Massively Parallel Algorithms for Approximate Shortest Paths
Michal Dory, Shaked Matar
TL;DR
The paper addresses sublinear-round, approximate shortest-path computation in the MPC model for unweighted graphs by combining two core constructs: limited-scale hopsets for short distances and near-additive emulators for long distances. It delivers a near-linear-memory, randomized framework that achieves (1+ε)-approximate SSSP in poly(log log n) rounds and builds a distance oracle with (1+ε)(2k-1) guarantees, queryable in O(1) time. A unified general framework (sampling, edge selection) yields near-exact hopsets and emulators, with careful memory-management enabling sublinear MPC implementations and heterogeneous MPC settings (one near-linear machine plus sublinear peers). The approach improves over prior polylog-round or high-additive-error methods, and it supports APSP via a two-structure scheme (limited-scale distance sketches plus emulators) and flexible memory-speed tradeoffs via spanner-based optimizations. Overall, the work advances efficient, scalable distance computation in MPC, with practical implications for large-scale graph analytics in MapReduce-like environments.
Abstract
We present fast algorithms for approximate shortest paths in the massively parallel computation (MPC) model. We provide randomized algorithms that take $poly(\log{\log{n}})$ rounds in the near-linear memory MPC model. Our results are for unweighted undirected graphs with $n$ vertices and $m$ edges. Our first contribution is a $(1+ε)$-approximation algorithm for Single-Source Shortest Paths (SSSP) that takes $poly(\log{\log{n}})$ rounds in the near-linear MPC model, where the memory per machine is $\tilde{O}(n)$ and the total memory is $\tilde{O}(mn^ρ)$, where $ρ$ is a small constant. Our second contribution is a distance oracle that allows to approximate the distance between any pair of vertices. The distance oracle is constructed in $poly(\log{\log{n}})$ rounds and allows to query a $(1+ε)(2k-1)$-approximate distance between any pair of vertices $u$ and $v$ in $O(1)$ additional rounds. The algorithm is for the near-linear memory MPC model with total memory of size $\tilde{O}((m+n^{1+ρ})n^{1/k})$, where $ρ$ is a small constant.
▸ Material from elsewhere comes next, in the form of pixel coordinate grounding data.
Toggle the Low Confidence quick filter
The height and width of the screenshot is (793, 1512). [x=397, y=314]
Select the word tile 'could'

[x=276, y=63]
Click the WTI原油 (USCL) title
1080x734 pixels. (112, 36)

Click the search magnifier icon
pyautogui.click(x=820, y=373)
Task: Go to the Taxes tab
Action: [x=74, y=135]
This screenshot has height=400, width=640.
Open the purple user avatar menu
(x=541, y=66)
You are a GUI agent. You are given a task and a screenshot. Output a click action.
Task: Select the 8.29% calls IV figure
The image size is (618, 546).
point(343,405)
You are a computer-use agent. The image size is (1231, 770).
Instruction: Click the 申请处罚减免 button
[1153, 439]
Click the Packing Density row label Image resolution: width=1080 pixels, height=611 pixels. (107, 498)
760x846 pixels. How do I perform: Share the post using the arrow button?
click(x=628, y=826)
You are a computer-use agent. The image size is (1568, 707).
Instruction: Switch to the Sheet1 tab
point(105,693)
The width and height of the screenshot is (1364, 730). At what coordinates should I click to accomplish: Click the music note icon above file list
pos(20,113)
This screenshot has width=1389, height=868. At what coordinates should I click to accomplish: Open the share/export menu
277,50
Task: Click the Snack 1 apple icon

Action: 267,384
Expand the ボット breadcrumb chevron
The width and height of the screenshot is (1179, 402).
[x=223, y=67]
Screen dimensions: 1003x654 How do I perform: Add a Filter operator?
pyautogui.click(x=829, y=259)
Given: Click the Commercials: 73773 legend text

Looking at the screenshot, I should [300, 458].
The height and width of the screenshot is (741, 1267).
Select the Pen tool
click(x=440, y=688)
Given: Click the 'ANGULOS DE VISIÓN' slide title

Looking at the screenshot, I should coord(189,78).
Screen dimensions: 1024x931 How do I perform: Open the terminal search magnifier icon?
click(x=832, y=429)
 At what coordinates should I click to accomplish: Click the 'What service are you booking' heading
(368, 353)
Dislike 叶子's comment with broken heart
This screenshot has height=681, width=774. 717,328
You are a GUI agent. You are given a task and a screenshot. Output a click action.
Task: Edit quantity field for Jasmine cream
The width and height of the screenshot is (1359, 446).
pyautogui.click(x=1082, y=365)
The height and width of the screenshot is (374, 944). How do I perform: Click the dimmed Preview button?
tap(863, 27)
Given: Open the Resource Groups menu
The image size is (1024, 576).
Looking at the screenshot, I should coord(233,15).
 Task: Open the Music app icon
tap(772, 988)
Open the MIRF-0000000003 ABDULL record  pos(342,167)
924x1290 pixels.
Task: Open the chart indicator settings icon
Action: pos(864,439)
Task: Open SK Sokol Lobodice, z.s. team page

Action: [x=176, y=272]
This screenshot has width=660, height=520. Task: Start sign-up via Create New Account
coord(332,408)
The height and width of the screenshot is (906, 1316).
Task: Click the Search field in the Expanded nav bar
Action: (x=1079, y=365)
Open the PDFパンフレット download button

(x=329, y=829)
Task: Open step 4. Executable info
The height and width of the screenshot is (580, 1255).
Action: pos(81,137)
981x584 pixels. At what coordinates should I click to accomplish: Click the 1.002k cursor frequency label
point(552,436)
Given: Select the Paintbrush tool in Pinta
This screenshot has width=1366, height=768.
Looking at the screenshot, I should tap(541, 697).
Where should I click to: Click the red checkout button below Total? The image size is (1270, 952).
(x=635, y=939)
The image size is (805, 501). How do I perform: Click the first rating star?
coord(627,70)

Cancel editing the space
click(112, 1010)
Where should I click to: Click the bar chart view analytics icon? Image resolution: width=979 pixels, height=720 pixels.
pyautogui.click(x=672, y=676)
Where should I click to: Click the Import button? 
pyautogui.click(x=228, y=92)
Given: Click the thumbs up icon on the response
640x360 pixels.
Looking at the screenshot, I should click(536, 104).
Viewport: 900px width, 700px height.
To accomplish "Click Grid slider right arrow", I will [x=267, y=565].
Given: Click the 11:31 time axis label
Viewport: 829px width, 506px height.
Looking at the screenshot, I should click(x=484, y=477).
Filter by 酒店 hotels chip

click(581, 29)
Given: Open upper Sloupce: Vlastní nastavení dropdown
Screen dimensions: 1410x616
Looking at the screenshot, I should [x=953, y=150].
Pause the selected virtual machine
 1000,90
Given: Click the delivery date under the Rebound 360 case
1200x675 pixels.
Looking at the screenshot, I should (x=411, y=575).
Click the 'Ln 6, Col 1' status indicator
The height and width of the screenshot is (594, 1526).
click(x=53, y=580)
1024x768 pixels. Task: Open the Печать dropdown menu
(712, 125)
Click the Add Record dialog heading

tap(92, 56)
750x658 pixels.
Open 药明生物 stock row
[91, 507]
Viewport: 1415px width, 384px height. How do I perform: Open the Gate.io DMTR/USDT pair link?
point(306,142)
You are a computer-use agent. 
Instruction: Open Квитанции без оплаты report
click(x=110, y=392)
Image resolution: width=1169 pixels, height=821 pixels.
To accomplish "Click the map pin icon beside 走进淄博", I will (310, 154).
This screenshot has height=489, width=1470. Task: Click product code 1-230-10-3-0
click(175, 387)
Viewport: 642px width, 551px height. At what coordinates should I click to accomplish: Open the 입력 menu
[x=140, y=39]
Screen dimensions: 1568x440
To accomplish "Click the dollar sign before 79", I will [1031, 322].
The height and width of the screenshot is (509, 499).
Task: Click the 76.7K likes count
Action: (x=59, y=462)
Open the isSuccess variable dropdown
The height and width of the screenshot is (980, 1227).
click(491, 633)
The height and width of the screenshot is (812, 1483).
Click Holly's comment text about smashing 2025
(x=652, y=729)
While our algorithms are for the near-linear MPC model, in fact they only use one machine with $\tilde{O}(n)$ memory, where the rest of machines can have sublinear memory of size $O(n^γ)$ for a small constant $γ< 1$. All previous algorithms for approximate shortest paths in the near-linear MPC model either required $Ω(\log{n})$ rounds or had an $Ω(\log{n})$ approximation. Our approach is based on fast construction of near-additive emulators, limited-scale hopsets and limited-scale distance sketches that are tailored for the MPC model. While our end-results are for the near-linear MPC model, many of the tools we construct such as hopsets and emulators are constructed in the more restricted sublinear MPC model.